A federal judge has ordered Titan Medical Enterprises, a Santa Fe Springs, Calif.-based manufacturer, and its owner, James L. McDaniel, to stop manufacturing and distributing drugs and dietary supplements in domestic commerce until their manufacturing operations comply with the Federal Food, Drug, and Cosmetic Act.
The court found that the company and McDaniel violated the Act by failing to follow current Good Manufacturing Practice (GMP) for drugs and for dietary supplements. The court also found that the defendants violated federal law by distributing unapproved new drugs in violation of the Act. Prior to entry of the court’s order, Titan Medical Enterprises manufactured and domestically distributed a variety of drugs and dietary supplements.
“The FDA continues to take strong enforcement actions against companies that fail to comply with federal drug and dietary supplement manufacturing regulations,” said Melinda K. Plaisier, acting associate commissioner for regulatory affairs. “The actions we are taking are necessary to make sure that the drugs and dietary supplements consumers purchase have been manufactured in compliance with cGMP."

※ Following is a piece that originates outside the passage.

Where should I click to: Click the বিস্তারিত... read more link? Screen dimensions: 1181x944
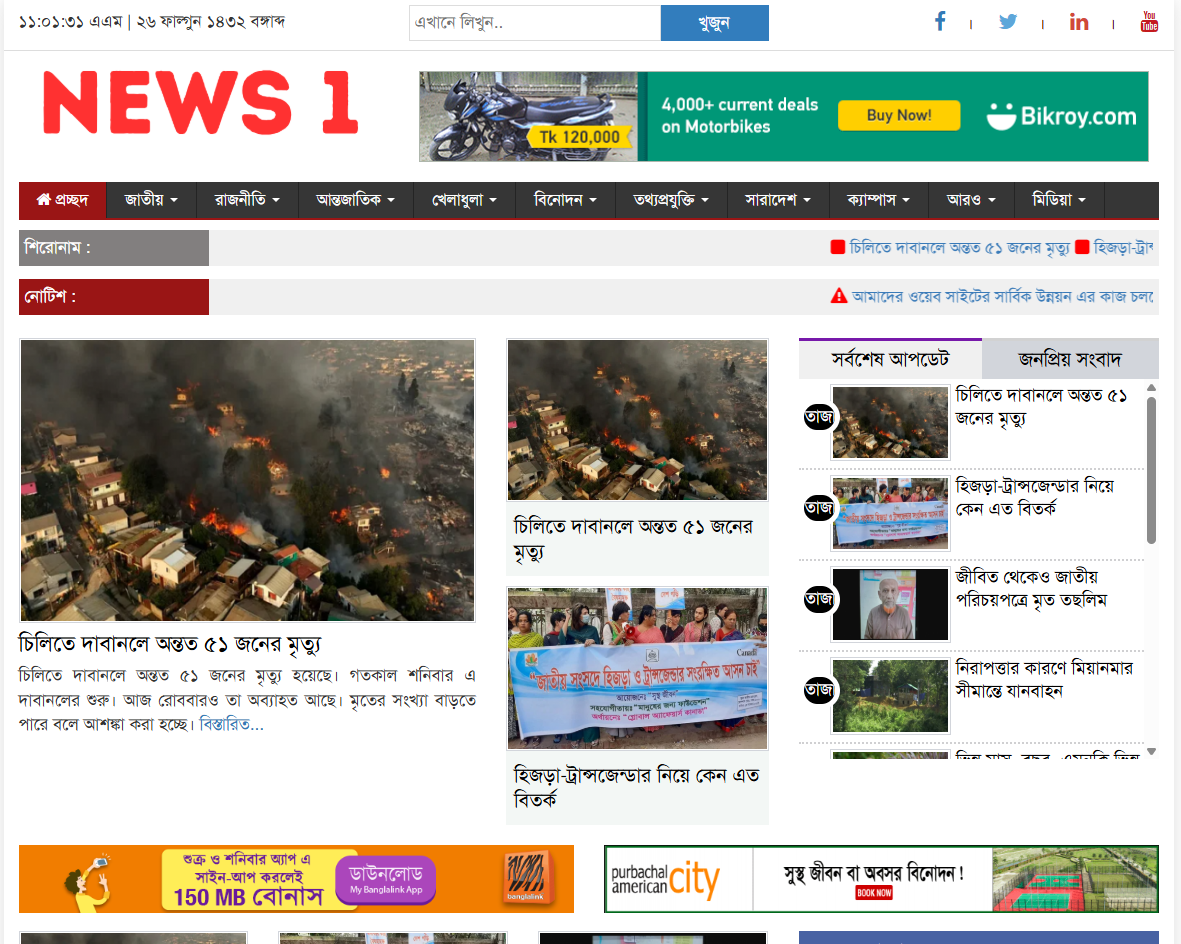pos(231,724)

Nine FDA inspections of Titan between 2001 and 2012 revealed that the company’s drugs were not manufactured and distributed in compliance with Drug cGMP. Violations included failure to establish an adequate written testing program to assess the stability of finished products and failure to establish and follow adequate laboratory controls.
The Dietary Supplement cGMP regulations went into effect in 2007 and became effective over the following three years based on company size. Titan’s compliance date was in 2010, and FDA inspections in 2010, 2011 and 2012 revealed that Titan violated the Dietary Supplement cGMP regulations by, among other things, failing to verify that a subset of finished dietary supplement batches met product specifications and failing to adequately confirm the identity of dietary supplement components.